Beware of Mr. Baker demonstrates that Baker pulls no figurative or literal punches; the opening shows him bloodying director Jay Bulger with a cane. It also depicts Baker as respectful, even reverential, of musicians he admires; he chokes up when he discusses his relationships with jazz idols Elvin Jones, Max Roach and Art Blakey.
Although Baker is best known for his work in the 1960s supergroups Cream and Blind Faith, he was not just a time-keeping rock drummer. Through archival footage, animation and interviews with the likes of Eric Clapton (who played alongside Baker in both of the aforementioned bands), Bulger presents Baker as an instinctual, almost savant-like musician whose affection for and knowledge of jazz and African music spilled into his own playing and separated him from contemporaries such as John Bonham and Keith Moon.

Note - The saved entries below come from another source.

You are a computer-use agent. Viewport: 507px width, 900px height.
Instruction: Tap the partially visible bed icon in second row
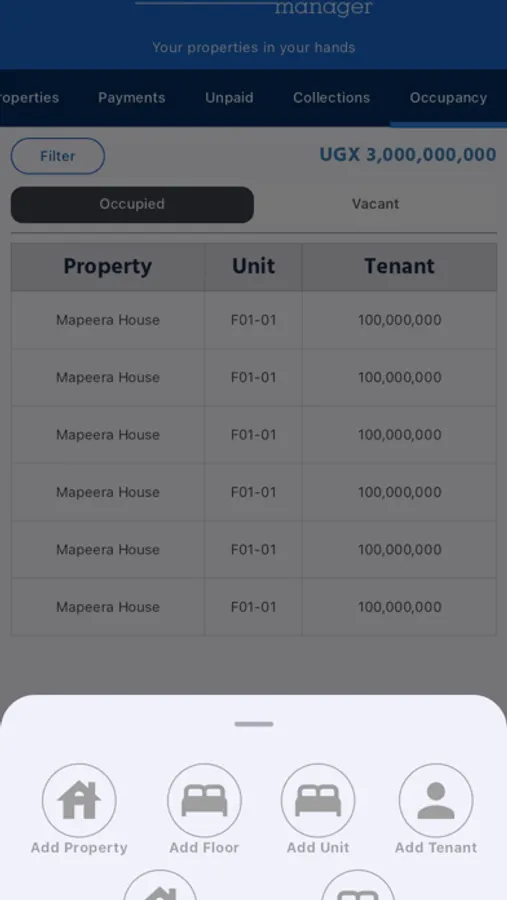[358, 885]
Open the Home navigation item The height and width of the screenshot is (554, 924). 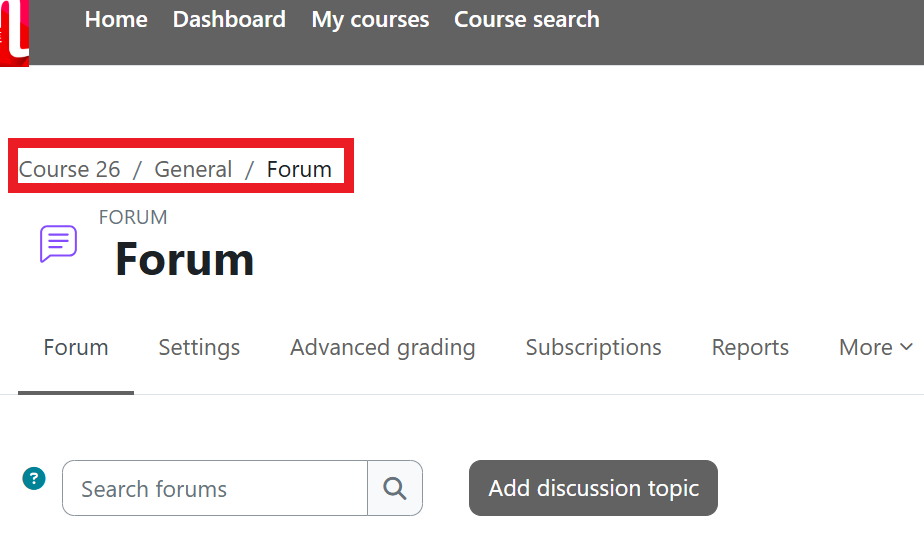(116, 20)
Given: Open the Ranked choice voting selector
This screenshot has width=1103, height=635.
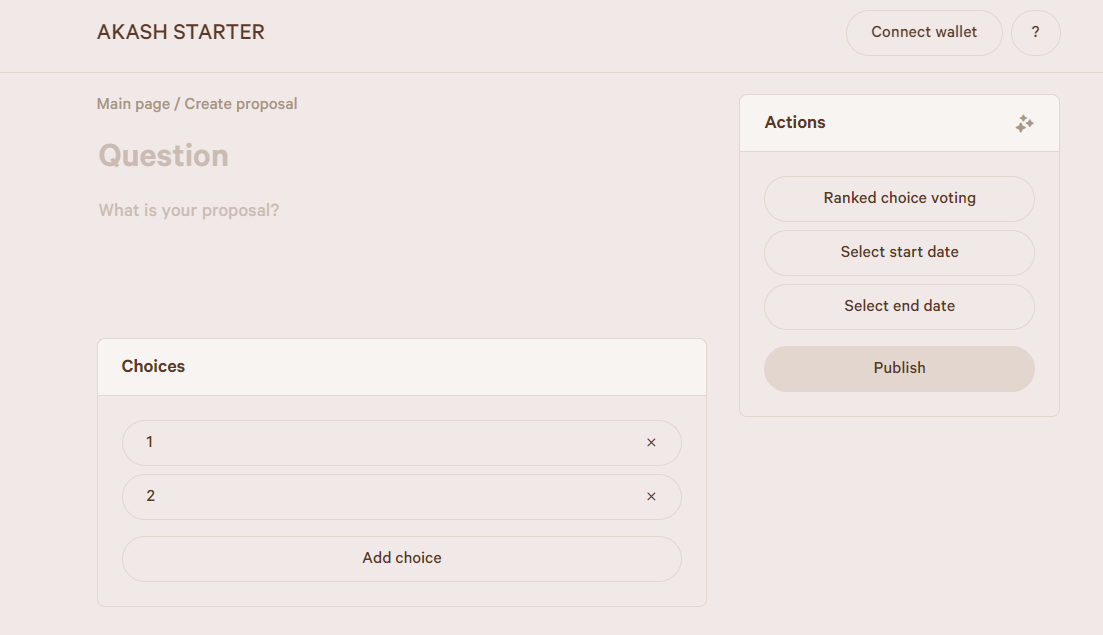Looking at the screenshot, I should (899, 198).
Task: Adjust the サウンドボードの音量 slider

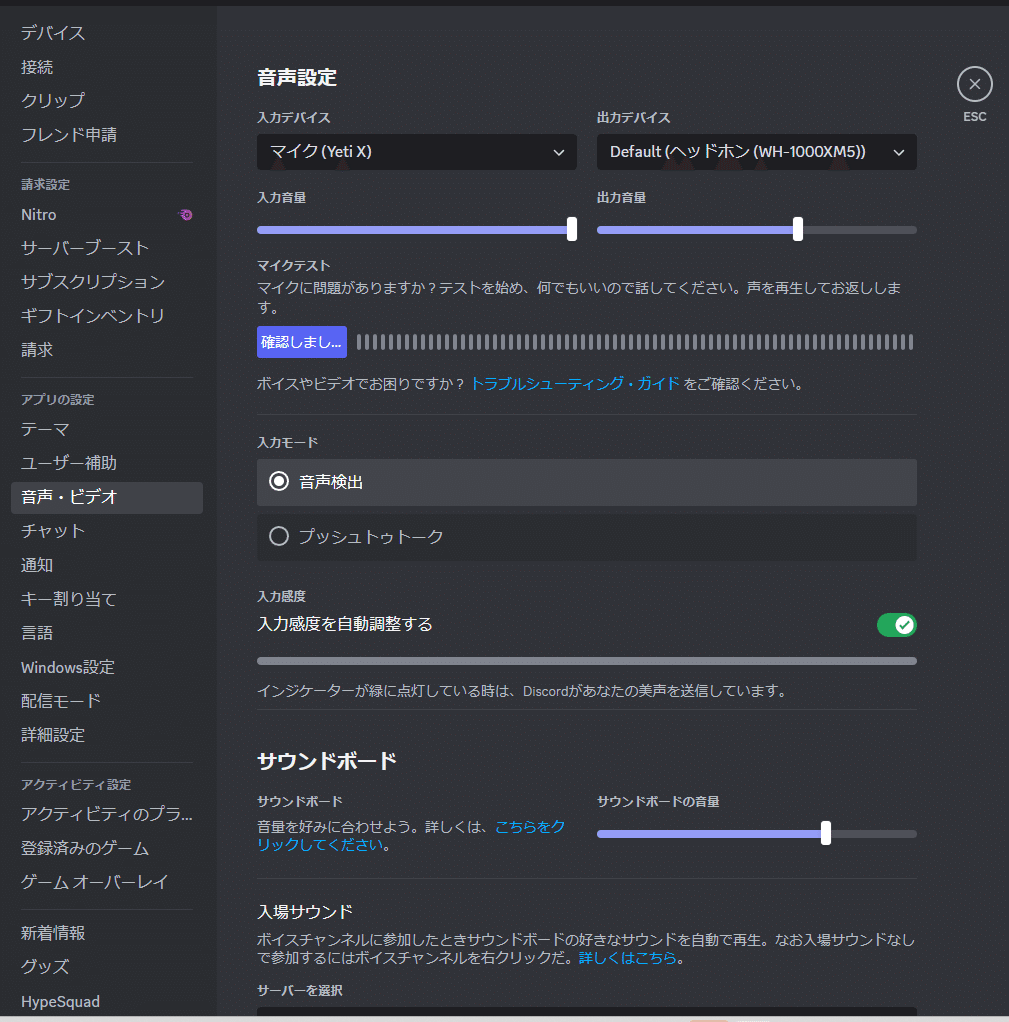Action: click(825, 833)
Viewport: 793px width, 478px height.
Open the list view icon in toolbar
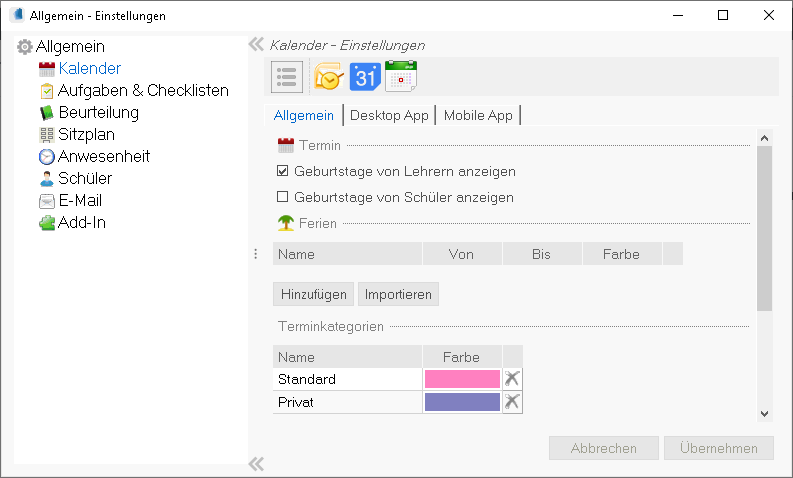pyautogui.click(x=287, y=77)
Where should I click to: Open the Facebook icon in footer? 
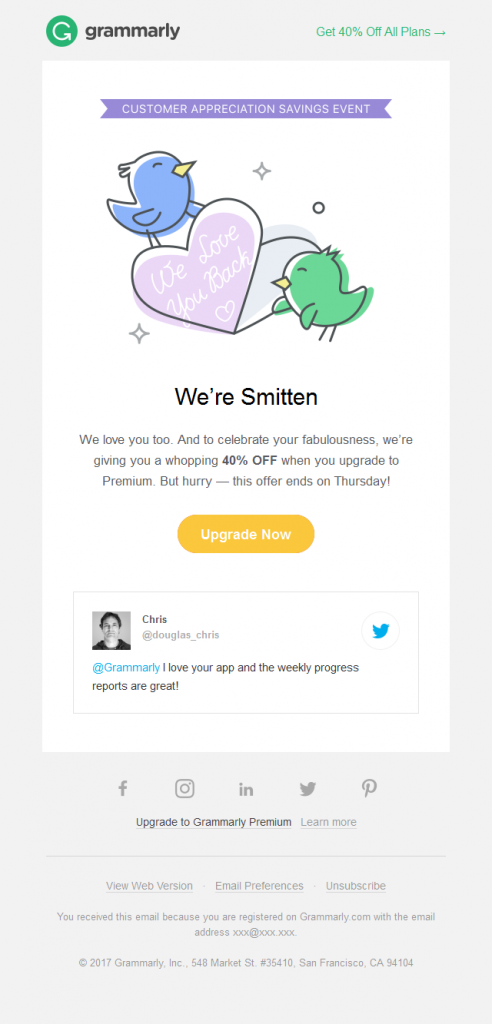122,788
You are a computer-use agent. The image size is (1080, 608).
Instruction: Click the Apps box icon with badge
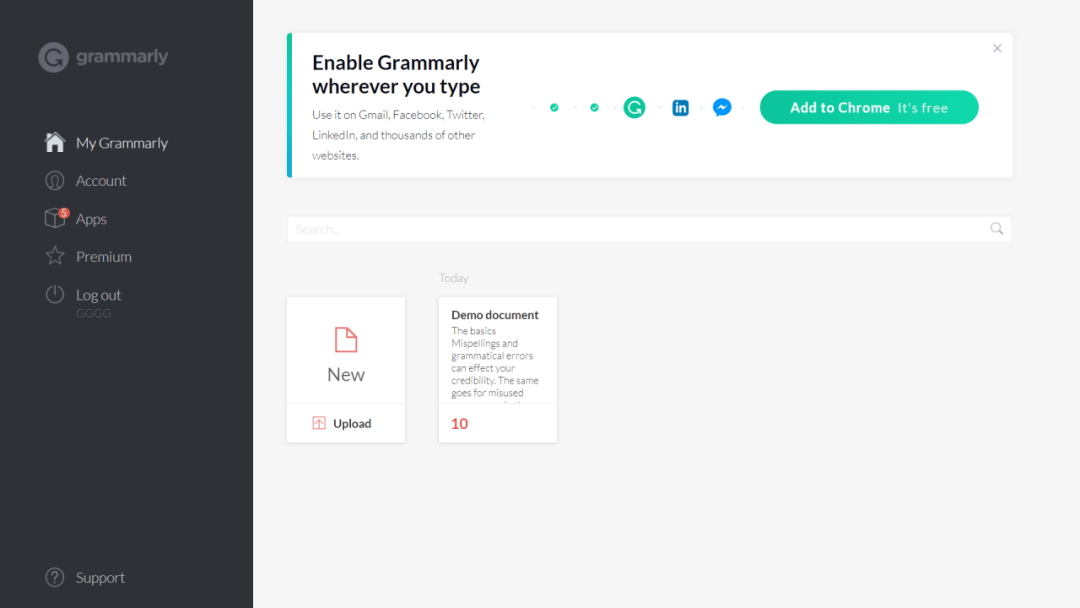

“If they were alive, ask them,” the blunt Baker growls at one point. “They’d tell you I was better.”
Bulger, who previously wrote the excellent Rolling Stone article “The Devil and Ginger Baker,” also lingers on the globe-spanning wreckage Baker left in his wake. The drummer’s microscopic focus on music and frequent spirals into drug addiction were elemental in the erosion of three marriages and fractured relationships with his three children, and his hair-trigger temper and confrontational personality were factors in the breakup of even more bands.
Though the cantankerous Baker—who speaks in eruptions, drops F-bombs with militaristic overkill and seemingly subsists on cigarettes—makes a compelling documentary character, it’s his music that makes him a worthwhile subject. His influence spans several generations and genres, and his best music sounds even more vital with the passage of time.
Time is big to Baker. He attributes his talent to “natural time,” and he explains that the primary reason he was able to collaborate with Bruce so often despite their hostility toward one another was the bassist’s exceptional sense of timing. Beware of Mr. Baker may not possess the heart-warming vibe of 2012’s other notable music documentary, Searching for Sugar Man, but it does give one the sense that Baker has largely made the most of his time, and when it comes to music and living few have been able to keep up.